### Passage given
╭──

Probability of the complement of an event
Table of Content:
Probability of the complement of an event - Real Life Example
here is a table comparing the concept of an event and its complement in the context of a real-life example:
| Event | Complement |
|---|---|
| Being hired for a job | Not being hired for a job |
| Probability of being hired | Probability of not being hired |
| Increase in job skills and experience | Inadequate skills and experience |
| Health and well-being | Illness and injury |
| Exercise and healthy habits | Lack of exercise and unhealthy habits |
In each of these examples, the event represents a desired outcome or goal, and its complement represents the opposite or undesired outcome. The probability of the event occurring can be increased by taking steps to improve the relevant factors, such as job skills, health habits, or exercise routine. Conversely, the probability of the complement can be decreased by avoiding negative factors, such as unhealthy habits or lack of experience.

╰──

### Data
╭──

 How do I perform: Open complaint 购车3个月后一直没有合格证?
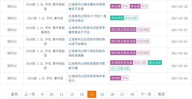(88, 18)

╰──

### What is needed
Translate this sentence from the passage on the complement of an event into Spanish: "In each of these examples, the event represents a desired outcome or goal, and its complement represents the opposite or undesired outcome." The data on this page has no role in this exercise.

### Full answer
En cada uno de estos ejemplos, el evento representa un resultado u objetivo deseado, y su complemento representa el resultado opuesto o no deseado.